Wendy K. Marsh, MD, MSc, associate professor in the department of psychiatry, University of Massachusetts Medical School in Worcester, and colleagues evaluated data from the Study of Women’s Health Across the Nation (SWAN) study on 1,306 regularly menstruating premenopausal women to examined patterns of estrogen exposure during the reproductive years and risk for depression during the menopausal transition and early postmenopausal years.
The Center for Epidemiological Studies Depression Scale was used to assess depressive symptoms, and a score of at least 16 indicated clinical depression. Duration of estrogen exposure (menarche to menopausal transition), duration of hormonal birth control use, pregnancies and lactation were examined as risk factors for depressive symptoms.
Participants were observed for a mean 5.4 visits during the menopausal transition and early postmenopausal years. Time from menarche to onset of menopausal transition was a mean 35.6 years and was negatively associated with age at menarche (P < .001) and positively associated with age at onset of menopausal transition (P < .001). Compared with participants who did not report depression, participants who reported depression during the menopausal transition or up to 10 years after menopause were more likely to have a premenopausal history of depression and any history of antidepressant use, to have less education, to be Hispanic and to smoke at baseline.

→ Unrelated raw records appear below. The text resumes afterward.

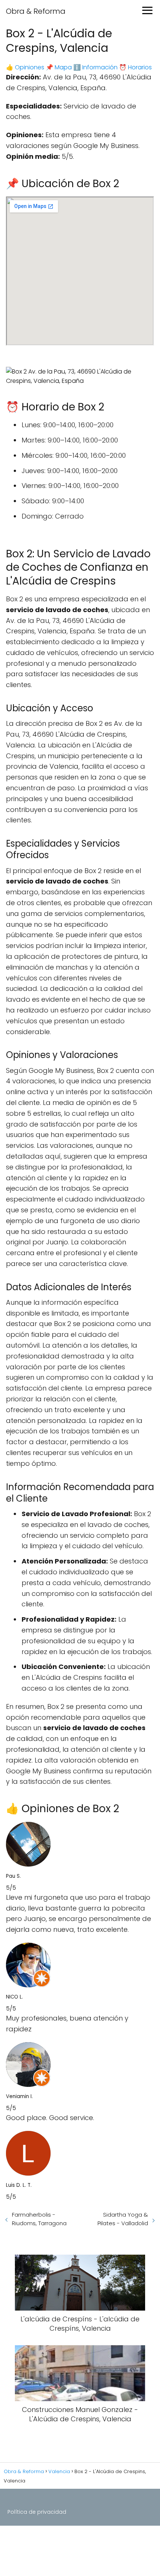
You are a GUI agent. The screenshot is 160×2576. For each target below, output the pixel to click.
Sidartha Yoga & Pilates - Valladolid (122, 2219)
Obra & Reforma (35, 11)
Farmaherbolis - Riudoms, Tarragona (39, 2219)
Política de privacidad (36, 2512)
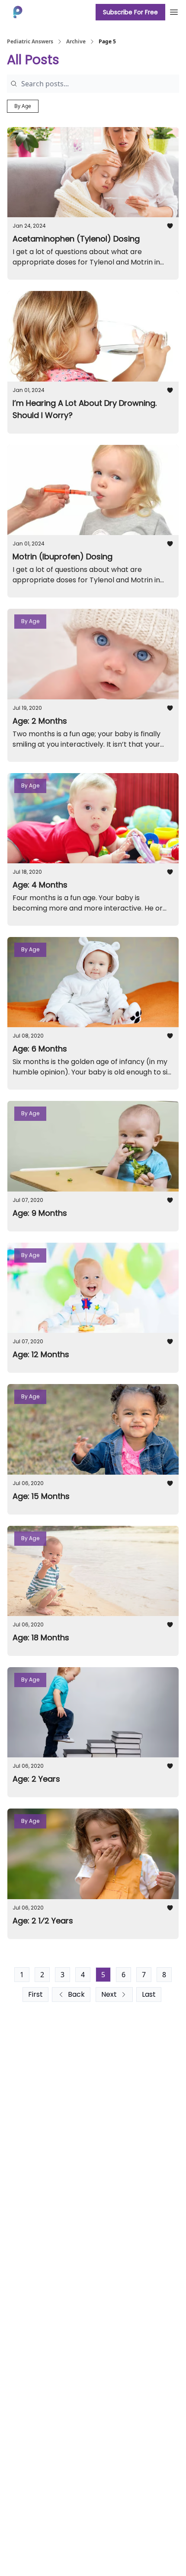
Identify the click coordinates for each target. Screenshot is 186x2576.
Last (149, 1994)
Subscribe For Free (130, 12)
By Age (22, 106)
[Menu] (174, 10)
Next (109, 1994)
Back (76, 1994)
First (35, 1994)
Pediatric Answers (30, 41)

The risk for high depressive symptoms during the menopausal transition or the early postmenopausal years was lower with a longer interval between menarche and menopausal transition onset. The odds for depression decreased by 5% with each additional year between menarche and menopausal transition onset (OR = 0.95; 95% CI, 0.92-0.98). The risk for subsequent high depressive symptoms score was associated with older age at menopausal transition onset but not age at menarche. The odds for depression were lower in all postmenopausal participants and greater in participants with a later menopausal transition compared with early menopausal transition.

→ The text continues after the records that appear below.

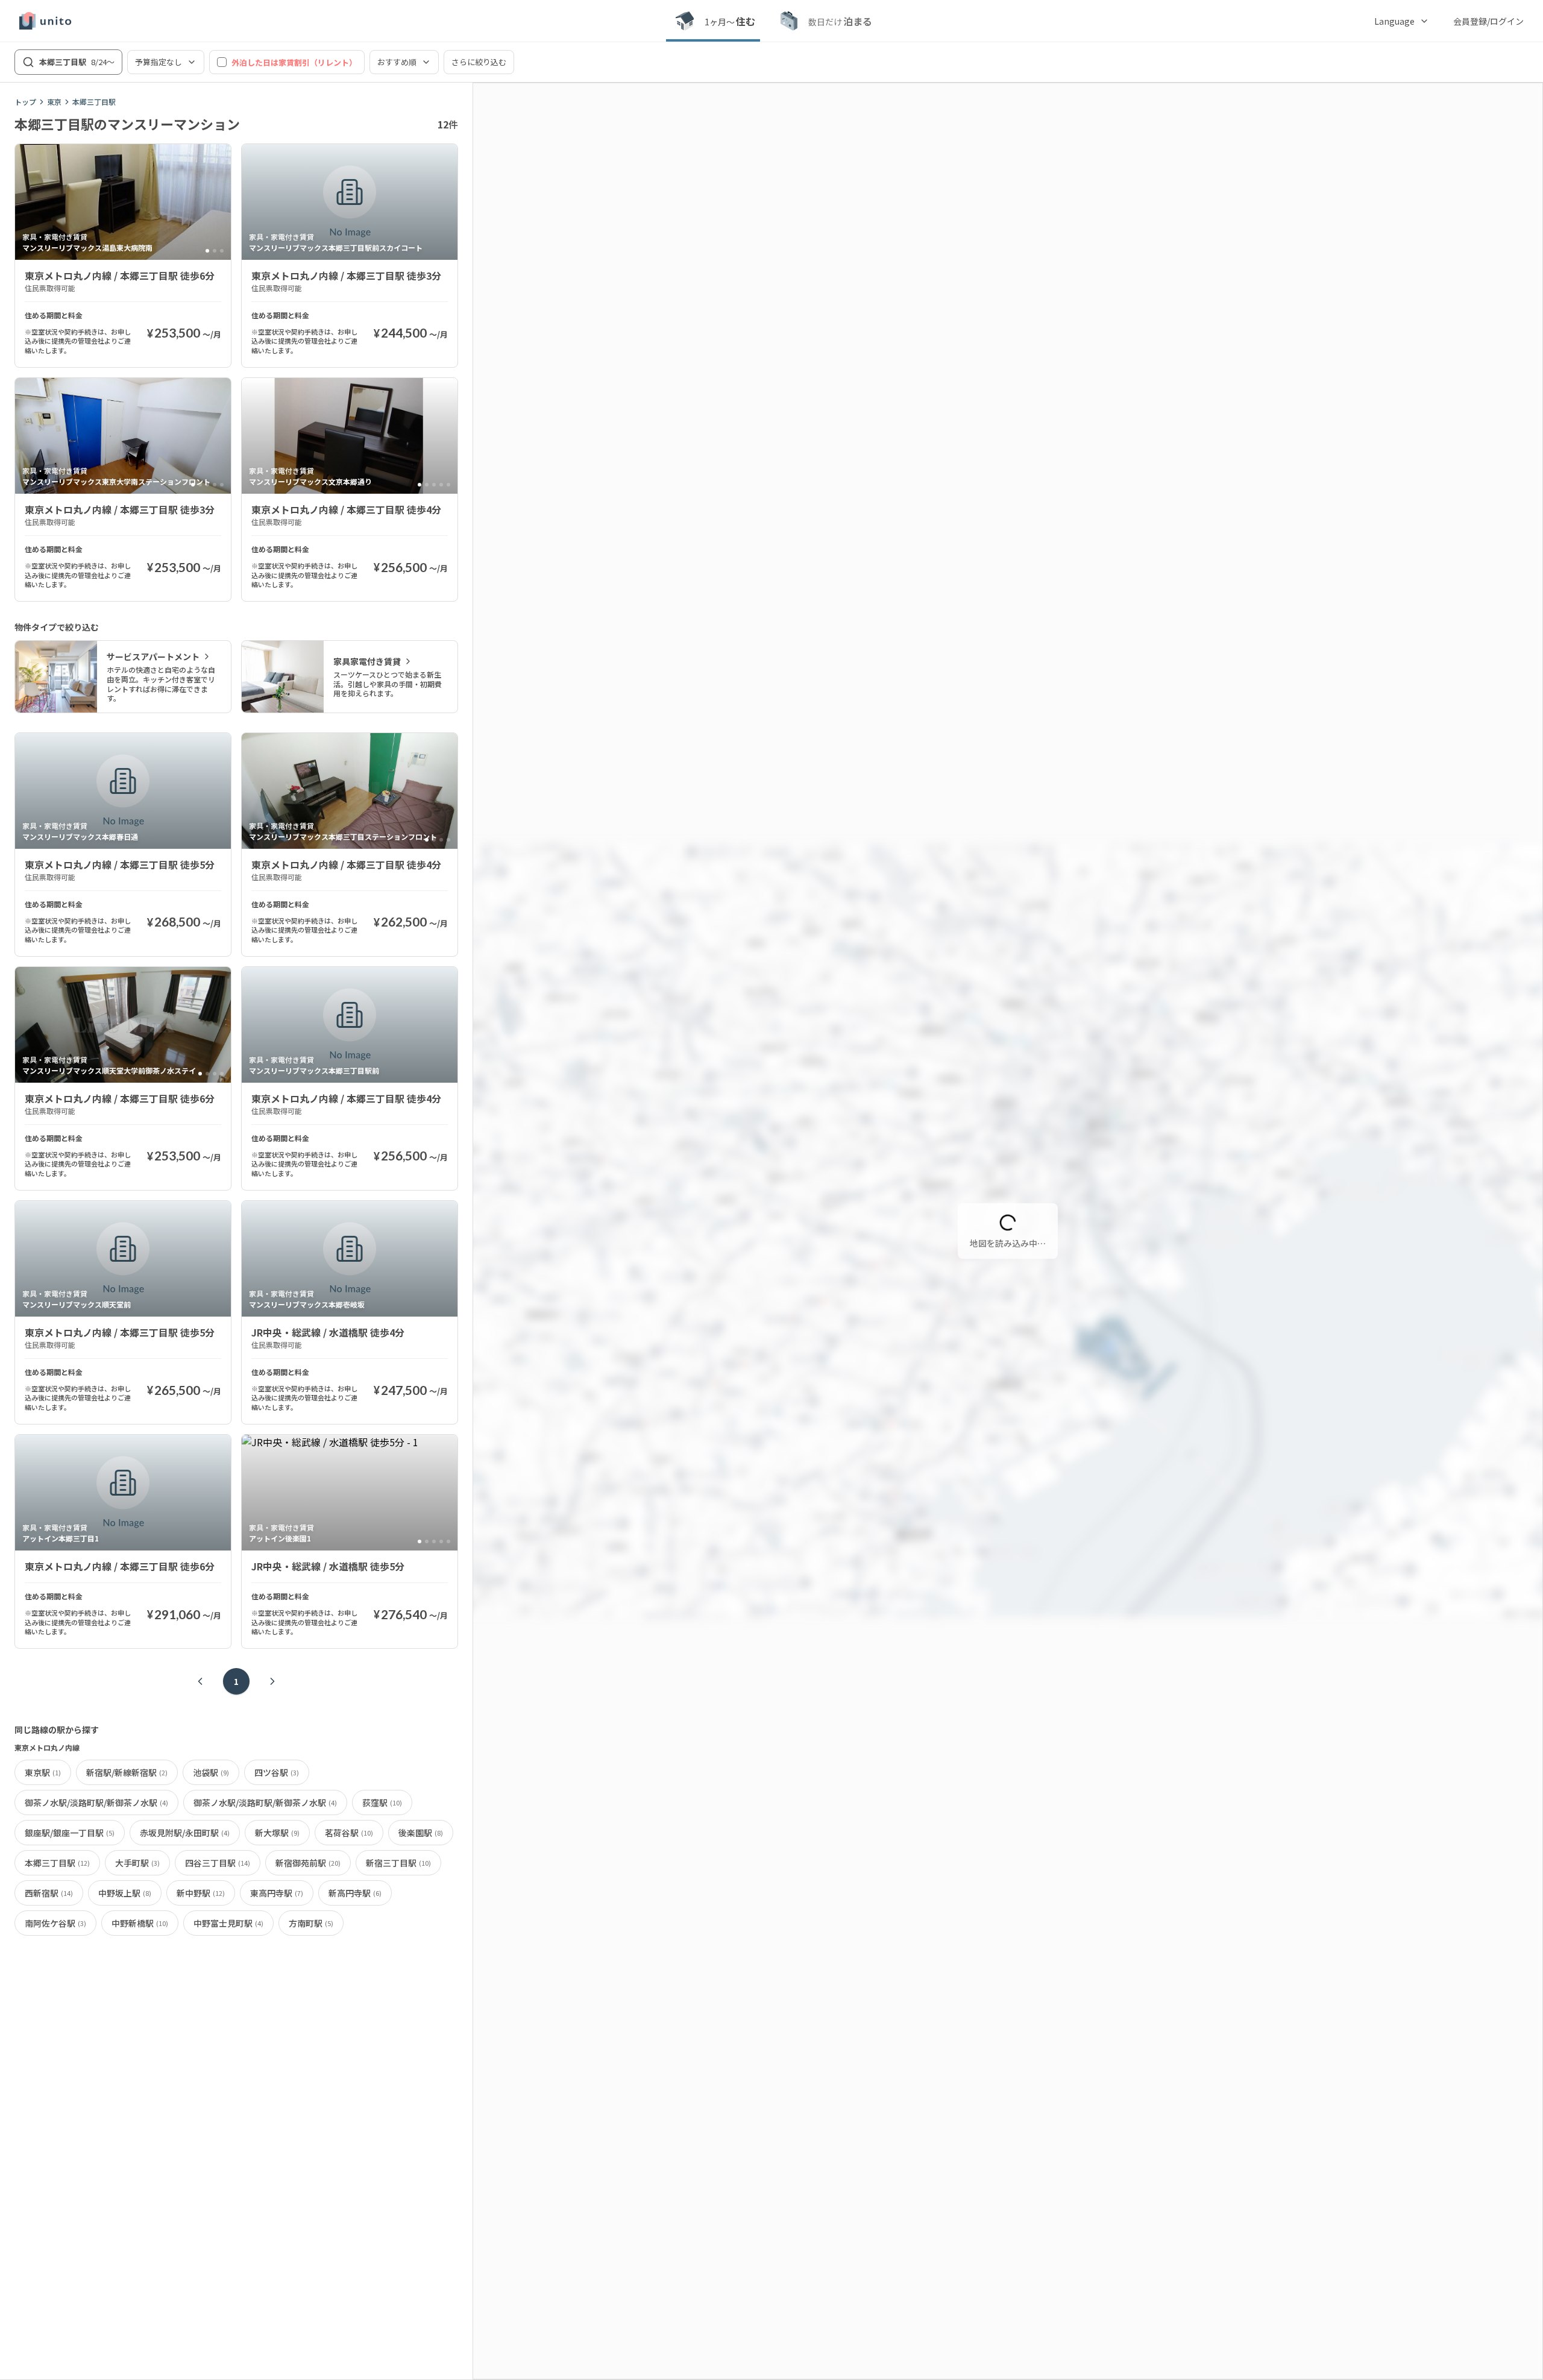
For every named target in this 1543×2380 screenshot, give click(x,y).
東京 (54, 102)
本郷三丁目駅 (94, 102)
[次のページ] (272, 1681)
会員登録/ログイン (1488, 21)
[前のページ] (200, 1681)
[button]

The incidence of menopausal transition/postmenopausal depression was not associated with number of pregnancies or duration of breast-feeding, whereas longer duration of oral contraceptive use and fewer days with vasomotor symptoms were associated with lower risk for depressive symptoms.

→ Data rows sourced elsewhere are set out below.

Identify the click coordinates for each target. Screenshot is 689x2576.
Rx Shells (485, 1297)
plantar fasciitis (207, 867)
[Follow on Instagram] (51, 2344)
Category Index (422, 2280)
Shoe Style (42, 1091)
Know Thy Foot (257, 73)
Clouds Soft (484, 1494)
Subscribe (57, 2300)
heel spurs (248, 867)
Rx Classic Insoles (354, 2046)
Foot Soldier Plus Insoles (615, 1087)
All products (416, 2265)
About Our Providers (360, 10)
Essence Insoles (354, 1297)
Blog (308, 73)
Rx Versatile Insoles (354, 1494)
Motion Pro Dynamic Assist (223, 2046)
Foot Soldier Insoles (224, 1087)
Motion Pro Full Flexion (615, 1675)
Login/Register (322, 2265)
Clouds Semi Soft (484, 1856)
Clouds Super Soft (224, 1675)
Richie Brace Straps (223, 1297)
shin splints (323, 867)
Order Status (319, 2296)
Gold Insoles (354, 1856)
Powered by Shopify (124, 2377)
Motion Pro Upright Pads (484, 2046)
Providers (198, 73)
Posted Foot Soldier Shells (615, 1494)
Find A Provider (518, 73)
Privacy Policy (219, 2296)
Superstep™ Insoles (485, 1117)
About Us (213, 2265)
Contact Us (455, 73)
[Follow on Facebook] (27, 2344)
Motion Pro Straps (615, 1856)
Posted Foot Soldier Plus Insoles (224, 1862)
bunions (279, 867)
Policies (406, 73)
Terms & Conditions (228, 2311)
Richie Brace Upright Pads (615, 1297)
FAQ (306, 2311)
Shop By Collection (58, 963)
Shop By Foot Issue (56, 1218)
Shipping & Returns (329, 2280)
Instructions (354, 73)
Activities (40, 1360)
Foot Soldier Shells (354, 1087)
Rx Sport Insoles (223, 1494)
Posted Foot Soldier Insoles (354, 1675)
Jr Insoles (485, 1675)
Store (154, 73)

“The relative contribution of estrogen to the risk of developing depression during [menopausal transition] and postmenopause has long been debated,” the researchers wrote. “The current study provides important new evidence that reproductive events and estrogen exposure might be setting the stage premenopausally for the risk of clinically significant depressive symptoms during the [menopausal transition] and beyond. Differences in duration of estradiol exposure and moderators of the patterns of exposure during the reproductive years may inform future research on disentangling the inter-relationships between depressive symptoms and hormone dynamics, and aid in identifying women who are at increased risk of depression during [menopausal transition]. They warrant further investigation on the putative mechanistic factors. If further corroborated, these findings may also have implications for the extent to which variations in reproductive hormone exposure during reproductive years might subsequently alter the risk for depression later in life.” – by Amber Cox
Disclosures: Marsh reports no relevant financial disclosures. Please see the study for all other authors’ relevant financial disclosures.